● **About this task**
If an entry holds a picture, drop the picture and restate the rest word for word.

● **The records**
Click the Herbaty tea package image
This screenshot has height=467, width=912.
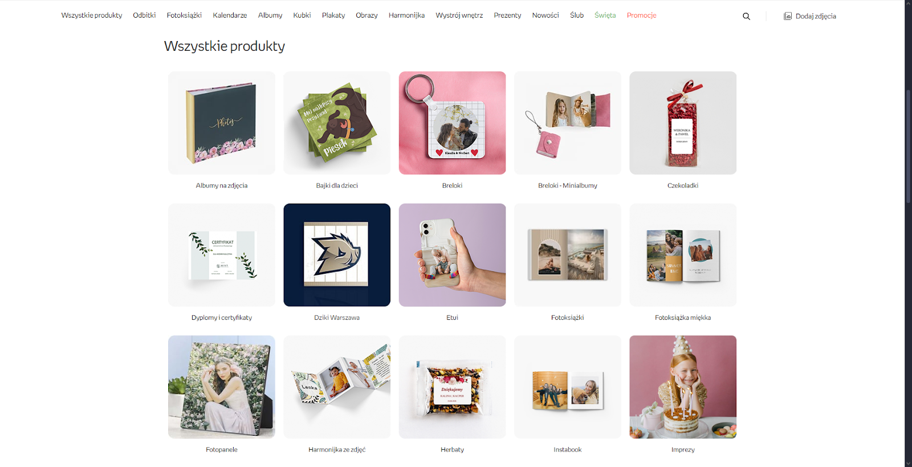click(452, 387)
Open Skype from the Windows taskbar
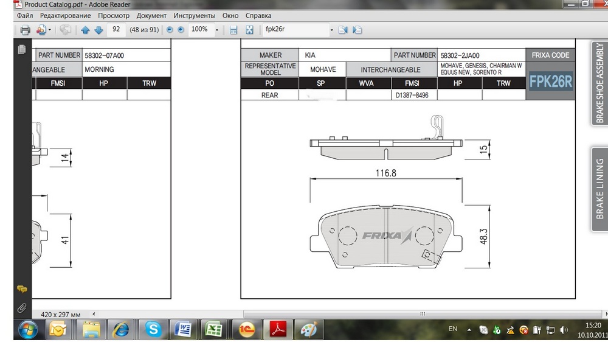608x342 pixels. pyautogui.click(x=153, y=329)
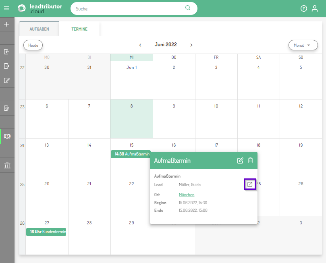Open the archive building icon in the sidebar
326x263 pixels.
[x=7, y=165]
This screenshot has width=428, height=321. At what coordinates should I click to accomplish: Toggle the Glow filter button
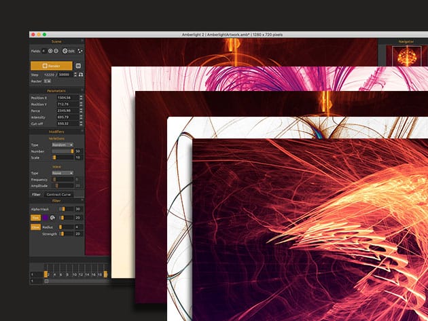click(x=35, y=227)
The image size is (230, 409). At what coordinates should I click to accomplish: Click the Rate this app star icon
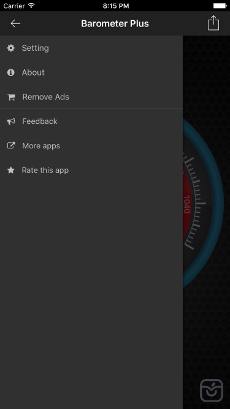tap(10, 170)
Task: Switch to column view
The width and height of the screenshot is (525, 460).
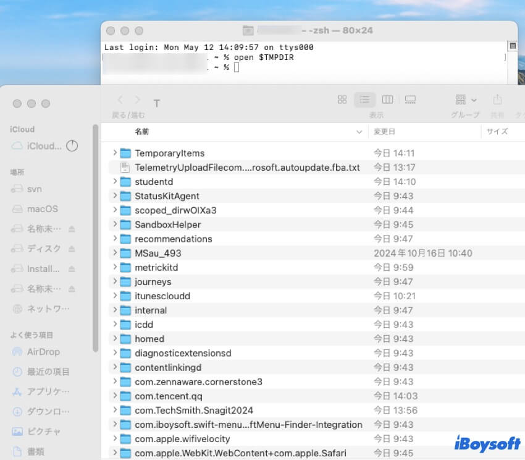Action: coord(387,100)

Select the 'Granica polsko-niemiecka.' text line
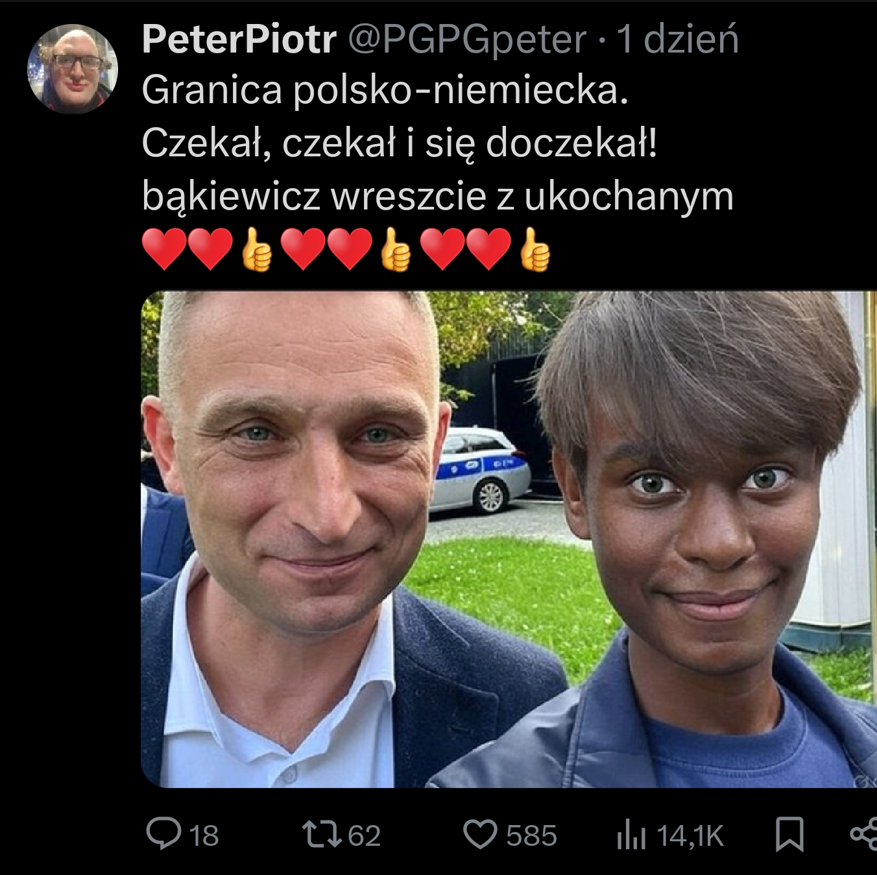pos(385,90)
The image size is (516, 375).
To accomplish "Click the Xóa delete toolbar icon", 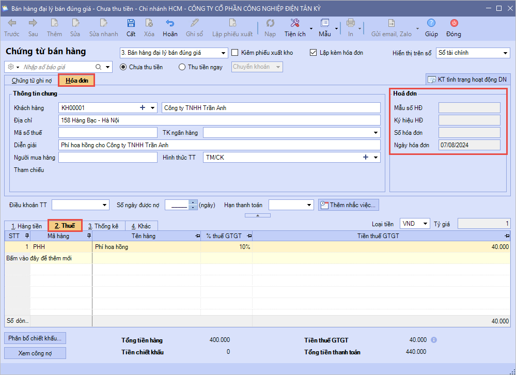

● **Task response**
Click the Herbaty tea package image
This screenshot has height=467, width=912.
click(452, 387)
Open Skype from the Windows taskbar
608x342 pixels. pyautogui.click(x=153, y=329)
Open the archive building icon in the sidebar
326x263 pixels.
[x=7, y=165]
This screenshot has width=428, height=321. At what coordinates should I click to accomplish: Toggle the Glow filter button
click(x=35, y=227)
The image size is (230, 409). At what coordinates should I click to accomplish: Click the Rate this app star icon
tap(10, 170)
Task: Switch to column view
The width and height of the screenshot is (525, 460).
Action: coord(387,100)

Select the 'Granica polsko-niemiecka.' text line
pos(385,90)
The image size is (516, 375).
To accomplish "Click the Xóa delete toolbar icon", 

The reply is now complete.